Which brings me on to the BEST thing about MV: Its look. Why critics whinge about the ‘plot’ being flimsy is beyond me. For half the film I couldn’t HEAR most of the dialogue – but Mann’s so good he doesn’t need dialogue. That’s for PLAYWRIGHTS man. The implied violence of the white supremacist kidnapping at the beginning (only at the end do you find out that the victim’s head has been blown off with a noose of explosives) is masterful, with the camera lingering on the corner of a trailer with only a blurred tattooed forearm giving a clue. The camera seemed intent on leading you AWAY from the action at times. Crockett’s wandering gaze out to sea as a supplier is coerced; shots of crumbling villas in Colombia etc. He knows the value of location. He’s already painted glorious pictures of LA, but Miami seems even more suited to his visual language. How many thunderstorms glowered in the background? How BLUE were the glows of those mobile phones? Even a man squished under a truck was made somehow poetic. The cross cutting between DV and film gave incredible immediacy (the gun battle at the denouement was audaciously shot in its seeming randomness – while still making you feel that bullets were whizzing past your head).

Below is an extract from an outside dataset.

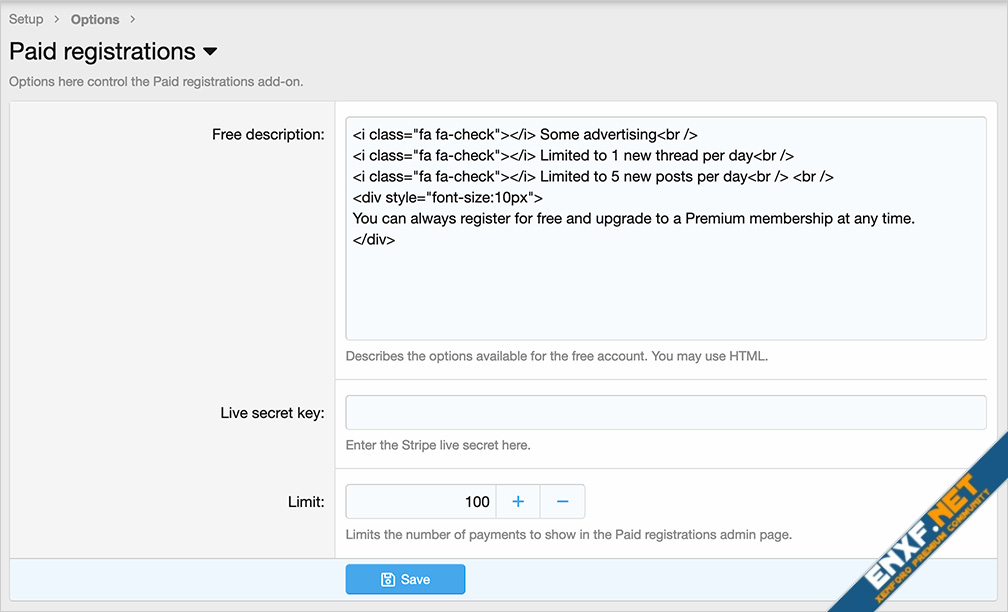Expand the Paid registrations title dropdown caret
1008x612 pixels.
[x=210, y=52]
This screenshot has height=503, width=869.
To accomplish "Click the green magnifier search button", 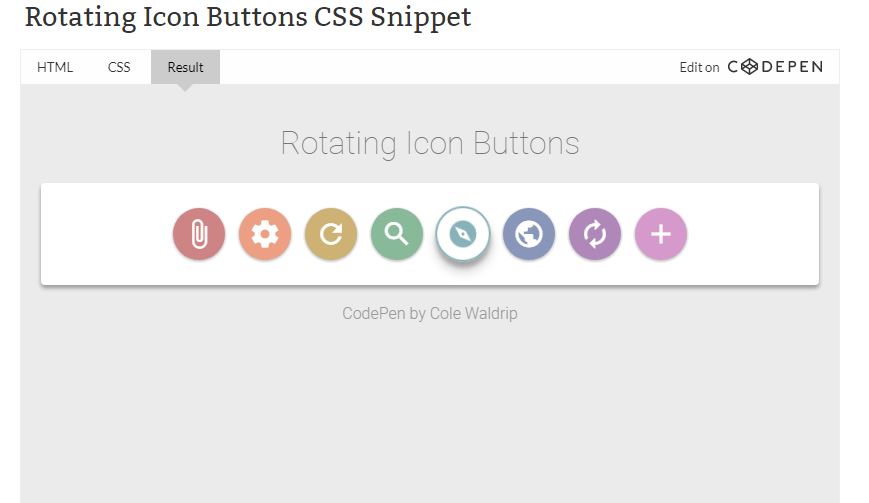I will click(x=397, y=234).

But on top of all this pretentious guff lies the fact that MV is fun, fun, fun. 'Go Fast' boats, mejitos in havana, impossibly chic clubs, cars that shoot blue flames from the twin exhausts and a bad guy's lair that is (as VCDH put it) INSANE. Seemingly perched on a cliff high above some Colombian waterfall. Actually, Jamie Foxx's haircut is eqally insane ;-)If the film has any downsides they would have to be the somewhat sickly love interest bit in Havana between Farrell and Gong Li (looking v good at 41!), the slightly dodgy music (one gets the feeling that Mann hasn't really engaged with 21st century music - but at least he didn't resort to 80s retro and there's a MAD remake of Phil Collins' In The Air Tonight over the closing credits!) and the fact that at one point Tubb's girlfriend turns on a laptop and the scrolling code makes that SOUND that computers DON'T make as they show text. Apart from that, I think Mann's made another great movie. I predict in twenty year's time this will be up there with Heat. Give it time...
1 comment:
Nice review, you share my sentiments, especially about the style carrying the movie rather than the plot.